'''

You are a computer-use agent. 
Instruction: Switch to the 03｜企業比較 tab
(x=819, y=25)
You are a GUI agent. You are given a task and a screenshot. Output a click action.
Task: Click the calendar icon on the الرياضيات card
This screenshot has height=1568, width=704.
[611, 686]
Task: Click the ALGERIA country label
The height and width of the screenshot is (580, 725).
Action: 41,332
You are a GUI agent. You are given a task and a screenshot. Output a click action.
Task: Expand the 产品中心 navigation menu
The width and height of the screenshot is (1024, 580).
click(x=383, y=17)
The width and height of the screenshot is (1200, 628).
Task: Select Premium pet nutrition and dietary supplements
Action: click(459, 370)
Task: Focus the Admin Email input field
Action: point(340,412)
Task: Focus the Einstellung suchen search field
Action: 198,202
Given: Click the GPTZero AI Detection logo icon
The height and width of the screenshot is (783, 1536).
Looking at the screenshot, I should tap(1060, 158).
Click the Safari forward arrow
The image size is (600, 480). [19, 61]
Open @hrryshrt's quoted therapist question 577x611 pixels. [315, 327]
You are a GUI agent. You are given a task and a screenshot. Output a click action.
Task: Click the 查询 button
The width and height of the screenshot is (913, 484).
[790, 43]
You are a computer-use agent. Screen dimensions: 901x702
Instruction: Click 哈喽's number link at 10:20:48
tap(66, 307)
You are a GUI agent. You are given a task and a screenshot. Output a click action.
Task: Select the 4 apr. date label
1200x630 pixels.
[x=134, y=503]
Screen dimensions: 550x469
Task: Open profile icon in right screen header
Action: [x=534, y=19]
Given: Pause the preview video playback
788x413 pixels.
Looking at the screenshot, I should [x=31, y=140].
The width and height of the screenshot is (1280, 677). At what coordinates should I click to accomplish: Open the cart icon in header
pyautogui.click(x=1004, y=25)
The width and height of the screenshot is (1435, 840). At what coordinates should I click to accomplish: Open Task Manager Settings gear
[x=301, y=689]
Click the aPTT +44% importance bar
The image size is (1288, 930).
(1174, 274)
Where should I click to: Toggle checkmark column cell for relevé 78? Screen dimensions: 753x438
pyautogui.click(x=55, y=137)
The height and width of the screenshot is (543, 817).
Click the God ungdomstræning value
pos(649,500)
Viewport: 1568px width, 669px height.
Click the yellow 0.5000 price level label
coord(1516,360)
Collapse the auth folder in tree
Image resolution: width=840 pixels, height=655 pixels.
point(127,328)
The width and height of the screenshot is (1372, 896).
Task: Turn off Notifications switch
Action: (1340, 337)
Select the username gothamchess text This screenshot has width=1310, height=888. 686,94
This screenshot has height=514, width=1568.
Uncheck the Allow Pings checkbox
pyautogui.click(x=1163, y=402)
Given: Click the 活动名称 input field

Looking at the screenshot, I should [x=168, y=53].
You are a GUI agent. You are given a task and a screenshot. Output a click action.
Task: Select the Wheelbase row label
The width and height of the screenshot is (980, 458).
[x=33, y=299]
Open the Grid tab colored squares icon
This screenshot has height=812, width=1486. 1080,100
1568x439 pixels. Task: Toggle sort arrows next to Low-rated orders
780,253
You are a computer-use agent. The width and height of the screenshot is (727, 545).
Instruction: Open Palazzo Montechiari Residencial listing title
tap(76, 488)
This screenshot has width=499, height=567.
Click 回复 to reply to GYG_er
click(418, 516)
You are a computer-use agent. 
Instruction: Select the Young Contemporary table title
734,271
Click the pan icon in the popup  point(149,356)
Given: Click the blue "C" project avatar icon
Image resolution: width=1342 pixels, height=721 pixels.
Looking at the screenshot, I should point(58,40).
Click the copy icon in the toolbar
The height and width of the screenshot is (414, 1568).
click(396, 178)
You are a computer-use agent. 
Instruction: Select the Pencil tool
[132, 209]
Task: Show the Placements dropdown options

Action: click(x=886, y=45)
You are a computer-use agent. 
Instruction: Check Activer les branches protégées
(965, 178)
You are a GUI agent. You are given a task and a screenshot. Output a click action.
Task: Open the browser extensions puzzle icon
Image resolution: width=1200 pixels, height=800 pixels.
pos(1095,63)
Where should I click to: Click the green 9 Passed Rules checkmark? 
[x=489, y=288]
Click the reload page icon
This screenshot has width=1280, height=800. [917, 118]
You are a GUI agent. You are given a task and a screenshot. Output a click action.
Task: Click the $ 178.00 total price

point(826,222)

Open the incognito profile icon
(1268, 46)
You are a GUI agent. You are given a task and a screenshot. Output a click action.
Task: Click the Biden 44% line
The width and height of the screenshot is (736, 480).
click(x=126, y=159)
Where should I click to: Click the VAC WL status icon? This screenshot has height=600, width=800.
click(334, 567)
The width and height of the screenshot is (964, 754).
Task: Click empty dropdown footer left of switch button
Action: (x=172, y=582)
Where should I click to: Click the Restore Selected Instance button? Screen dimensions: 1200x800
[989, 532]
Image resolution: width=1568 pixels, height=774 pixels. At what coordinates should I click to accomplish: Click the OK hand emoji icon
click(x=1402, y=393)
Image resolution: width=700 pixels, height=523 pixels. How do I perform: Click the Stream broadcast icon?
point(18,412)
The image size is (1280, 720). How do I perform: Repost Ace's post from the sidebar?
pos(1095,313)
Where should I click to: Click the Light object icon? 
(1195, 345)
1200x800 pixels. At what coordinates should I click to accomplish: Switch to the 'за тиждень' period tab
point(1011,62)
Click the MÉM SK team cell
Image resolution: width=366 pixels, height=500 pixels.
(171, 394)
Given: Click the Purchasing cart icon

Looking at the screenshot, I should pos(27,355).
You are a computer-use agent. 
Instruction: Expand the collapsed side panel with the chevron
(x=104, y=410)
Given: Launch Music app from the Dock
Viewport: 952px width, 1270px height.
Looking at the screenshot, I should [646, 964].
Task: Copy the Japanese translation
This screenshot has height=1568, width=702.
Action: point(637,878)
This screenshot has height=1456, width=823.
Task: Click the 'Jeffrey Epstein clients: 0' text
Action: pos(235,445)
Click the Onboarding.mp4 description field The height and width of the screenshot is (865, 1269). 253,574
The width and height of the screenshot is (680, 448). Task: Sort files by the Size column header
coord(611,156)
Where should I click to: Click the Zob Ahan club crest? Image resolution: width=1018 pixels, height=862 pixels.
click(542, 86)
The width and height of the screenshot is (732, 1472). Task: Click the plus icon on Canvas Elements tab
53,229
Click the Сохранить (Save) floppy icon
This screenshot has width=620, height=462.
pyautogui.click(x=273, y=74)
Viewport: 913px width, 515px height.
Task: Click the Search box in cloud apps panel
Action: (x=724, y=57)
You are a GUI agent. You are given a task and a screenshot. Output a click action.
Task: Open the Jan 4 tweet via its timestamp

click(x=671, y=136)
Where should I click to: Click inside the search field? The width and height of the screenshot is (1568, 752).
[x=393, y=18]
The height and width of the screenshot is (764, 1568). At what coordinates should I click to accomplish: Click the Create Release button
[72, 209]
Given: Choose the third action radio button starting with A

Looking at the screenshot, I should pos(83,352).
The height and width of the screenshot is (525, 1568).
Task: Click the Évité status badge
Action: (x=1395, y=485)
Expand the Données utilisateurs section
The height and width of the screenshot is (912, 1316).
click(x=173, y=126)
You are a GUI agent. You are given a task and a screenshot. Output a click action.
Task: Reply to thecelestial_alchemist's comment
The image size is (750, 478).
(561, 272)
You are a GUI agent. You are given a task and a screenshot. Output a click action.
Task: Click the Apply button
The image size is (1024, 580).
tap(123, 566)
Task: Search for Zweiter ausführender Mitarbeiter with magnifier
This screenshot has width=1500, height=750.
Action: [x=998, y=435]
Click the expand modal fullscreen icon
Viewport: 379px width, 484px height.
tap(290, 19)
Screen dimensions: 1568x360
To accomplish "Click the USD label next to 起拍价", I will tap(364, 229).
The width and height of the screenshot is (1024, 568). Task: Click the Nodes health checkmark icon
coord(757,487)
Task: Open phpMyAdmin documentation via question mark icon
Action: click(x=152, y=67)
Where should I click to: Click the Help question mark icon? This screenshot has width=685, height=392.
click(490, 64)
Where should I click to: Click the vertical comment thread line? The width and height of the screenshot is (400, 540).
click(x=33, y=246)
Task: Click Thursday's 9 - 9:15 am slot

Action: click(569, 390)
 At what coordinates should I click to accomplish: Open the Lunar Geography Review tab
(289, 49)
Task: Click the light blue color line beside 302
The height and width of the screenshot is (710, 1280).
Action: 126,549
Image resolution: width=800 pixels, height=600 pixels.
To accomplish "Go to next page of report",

'''

▶ _Descripción del ejercicio_: Reescribe solo las líneas que van desde la que contiene "Open the incognito profile icon" hasta la que contiene "click(x=126, y=159)", ambas incluidas. Cambia "incognito" por "guest" y deja todo lo demás igual.

▶ _Resultado_:
Open the guest profile icon
(1268, 46)
You are a GUI agent. You are given a task and a screenshot. Output a click action.
Task: Click the Biden 44% line
The width and height of the screenshot is (736, 480).
click(x=126, y=159)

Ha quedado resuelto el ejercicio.